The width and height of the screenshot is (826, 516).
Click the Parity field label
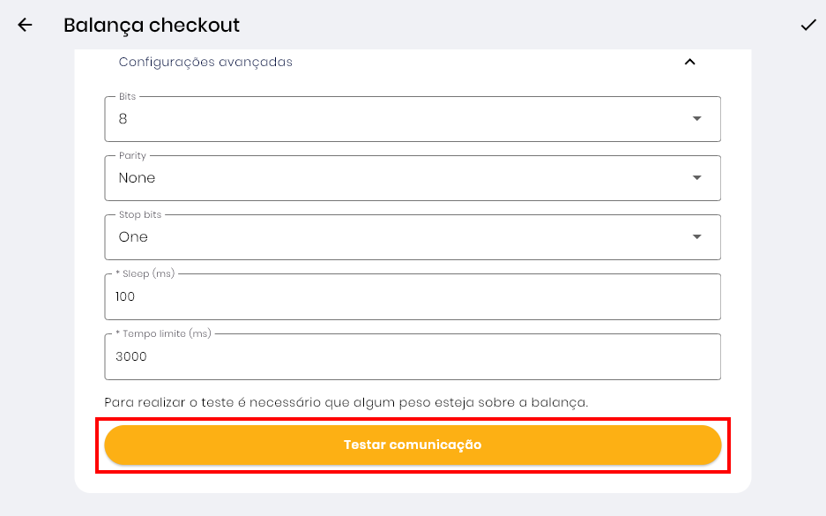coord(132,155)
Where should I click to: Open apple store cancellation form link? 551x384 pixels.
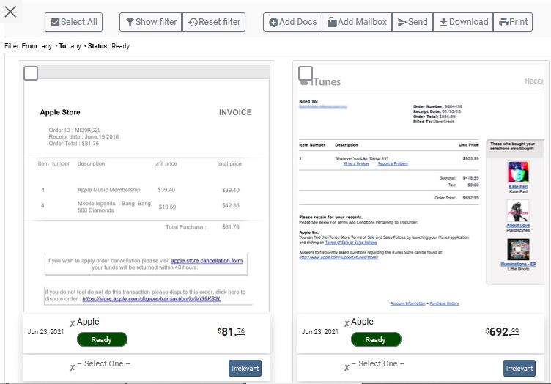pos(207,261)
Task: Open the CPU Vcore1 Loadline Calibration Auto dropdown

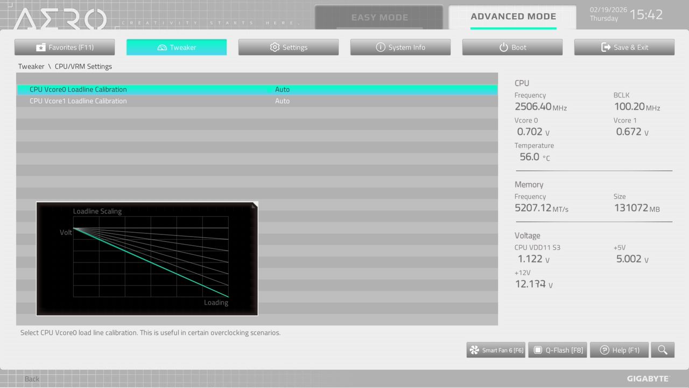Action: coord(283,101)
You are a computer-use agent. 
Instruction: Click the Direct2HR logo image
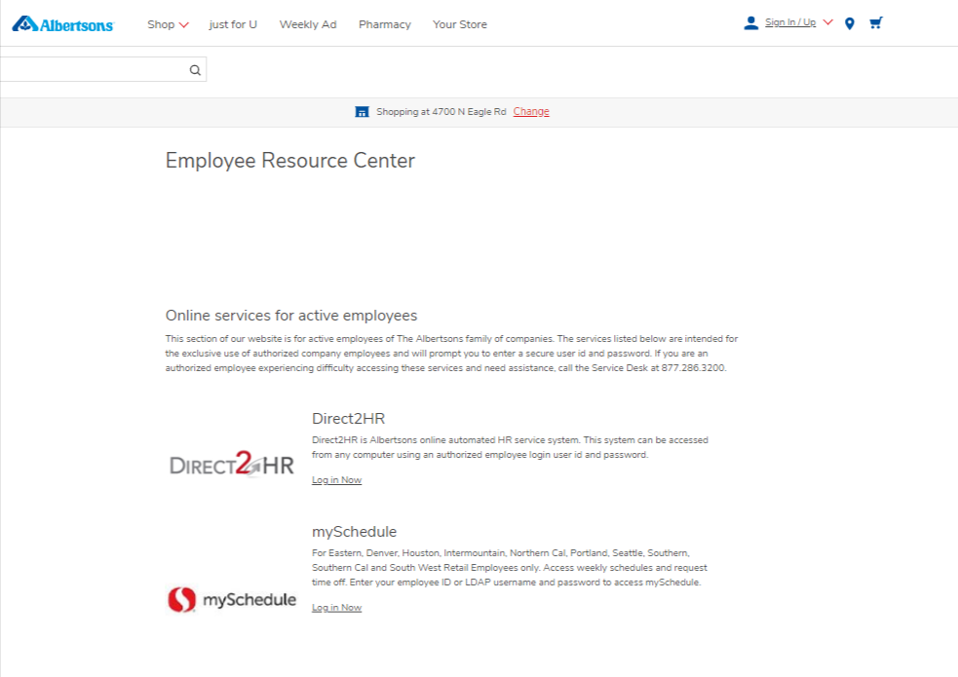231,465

--

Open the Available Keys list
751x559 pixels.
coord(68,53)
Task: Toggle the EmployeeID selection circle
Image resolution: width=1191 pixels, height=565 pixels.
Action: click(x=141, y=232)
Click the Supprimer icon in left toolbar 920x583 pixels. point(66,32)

▸ **Goal**
Print the data from the line with "Task: Toggle the EmployeeID selection circle" to the line with "Click the Supprimer", copying each line exactly and including both of those lines.

▸ **Solution for this exercise**
Task: Toggle the EmployeeID selection circle
Image resolution: width=1191 pixels, height=565 pixels.
Action: click(x=141, y=232)
Click the Supprimer icon in left toolbar 920x583 pixels. point(66,32)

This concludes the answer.